Matt Sutton

Personal information
- Full name: Matthew Luke Sutton
- Date of birth: 7 March 2000 (age 26)
- Place of birth: Sydney, Australia
- Position: Goalkeeper

Team information
- Current team: Perth Glory
- Number: 1

Senior career*
- Years: Team / Apps / (Gls)
- 2016–2017: FFA CoE / 30 / (0)
- 2018–2020: Melbourne Victory NPL / 35 / (0)
- 2018–2020: Melbourne Victory / 0 / (0)
- 2020–2023: Melbourne City NPL / 6 / (0)
- 2021–2023: Melbourne City / 3 / (0)
- 2023–2025: Western United / 34 / (0)
- 2025–: Perth Glory / 26 / (0)

= Matt Sutton (soccer) =

Australian soccer player

Matthew Luke Sutton (born 7 March 2000) is an Australian professional soccer player who plays as a goalkeeper for A-League club Perth Glory.

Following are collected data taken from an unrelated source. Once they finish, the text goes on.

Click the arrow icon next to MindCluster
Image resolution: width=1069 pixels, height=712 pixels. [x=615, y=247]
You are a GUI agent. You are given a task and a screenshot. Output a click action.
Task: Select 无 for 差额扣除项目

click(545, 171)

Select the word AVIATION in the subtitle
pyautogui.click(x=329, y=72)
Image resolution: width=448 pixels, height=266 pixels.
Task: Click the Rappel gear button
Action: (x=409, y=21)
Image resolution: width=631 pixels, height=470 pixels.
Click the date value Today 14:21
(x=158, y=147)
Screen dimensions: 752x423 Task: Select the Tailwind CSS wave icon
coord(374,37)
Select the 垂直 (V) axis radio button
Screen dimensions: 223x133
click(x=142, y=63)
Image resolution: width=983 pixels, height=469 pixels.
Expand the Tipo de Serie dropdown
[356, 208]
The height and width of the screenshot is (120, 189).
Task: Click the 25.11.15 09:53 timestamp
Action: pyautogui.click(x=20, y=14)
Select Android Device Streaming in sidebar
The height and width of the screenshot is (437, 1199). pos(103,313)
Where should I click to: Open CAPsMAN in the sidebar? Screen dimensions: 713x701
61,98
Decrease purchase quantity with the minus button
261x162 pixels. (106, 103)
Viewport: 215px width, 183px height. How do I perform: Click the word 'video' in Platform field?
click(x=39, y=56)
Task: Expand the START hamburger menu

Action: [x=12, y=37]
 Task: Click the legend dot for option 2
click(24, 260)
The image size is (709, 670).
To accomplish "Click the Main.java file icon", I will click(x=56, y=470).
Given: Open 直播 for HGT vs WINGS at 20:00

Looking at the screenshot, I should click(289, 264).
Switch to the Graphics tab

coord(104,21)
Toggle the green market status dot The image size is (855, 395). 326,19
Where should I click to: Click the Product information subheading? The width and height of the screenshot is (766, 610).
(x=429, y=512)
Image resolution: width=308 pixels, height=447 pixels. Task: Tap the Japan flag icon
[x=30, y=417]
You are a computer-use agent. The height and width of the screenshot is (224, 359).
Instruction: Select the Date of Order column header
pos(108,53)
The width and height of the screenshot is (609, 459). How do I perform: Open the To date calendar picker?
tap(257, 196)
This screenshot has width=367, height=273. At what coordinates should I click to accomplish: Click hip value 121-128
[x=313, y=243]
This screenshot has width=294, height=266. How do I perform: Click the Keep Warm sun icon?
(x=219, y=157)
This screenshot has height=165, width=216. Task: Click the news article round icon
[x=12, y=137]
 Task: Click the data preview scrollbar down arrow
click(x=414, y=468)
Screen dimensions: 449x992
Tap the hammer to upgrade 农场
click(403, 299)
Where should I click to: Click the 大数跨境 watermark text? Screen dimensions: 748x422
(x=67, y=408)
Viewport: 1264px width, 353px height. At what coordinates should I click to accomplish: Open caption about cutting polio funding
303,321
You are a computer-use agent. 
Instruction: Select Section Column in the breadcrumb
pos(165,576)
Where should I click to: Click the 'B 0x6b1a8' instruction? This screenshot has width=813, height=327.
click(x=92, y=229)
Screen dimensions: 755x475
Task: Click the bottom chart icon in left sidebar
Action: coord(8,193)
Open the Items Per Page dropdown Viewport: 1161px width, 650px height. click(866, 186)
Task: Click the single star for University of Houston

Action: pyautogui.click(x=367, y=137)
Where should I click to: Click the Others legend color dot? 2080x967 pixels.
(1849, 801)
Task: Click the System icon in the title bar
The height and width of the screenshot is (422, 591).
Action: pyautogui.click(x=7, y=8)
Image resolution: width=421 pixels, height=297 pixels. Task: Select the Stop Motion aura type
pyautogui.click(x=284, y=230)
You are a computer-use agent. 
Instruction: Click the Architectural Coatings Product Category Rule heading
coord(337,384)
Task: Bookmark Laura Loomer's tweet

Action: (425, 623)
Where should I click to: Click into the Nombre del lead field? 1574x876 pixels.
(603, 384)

Sutton is currently studying a Bachelor of Commerce at Deakin University.

== Career ==
Following the suspension of Western United's participation ahead of the 2025–26 season, all players – including Sutton – were released from their contracts in September 2025.

In October 2025, Sutton joined Perth Glory on a three-month injury-replacement deal.

On 14 January 2026, the club confirmed that Sutton had signed a permanent deal for three years.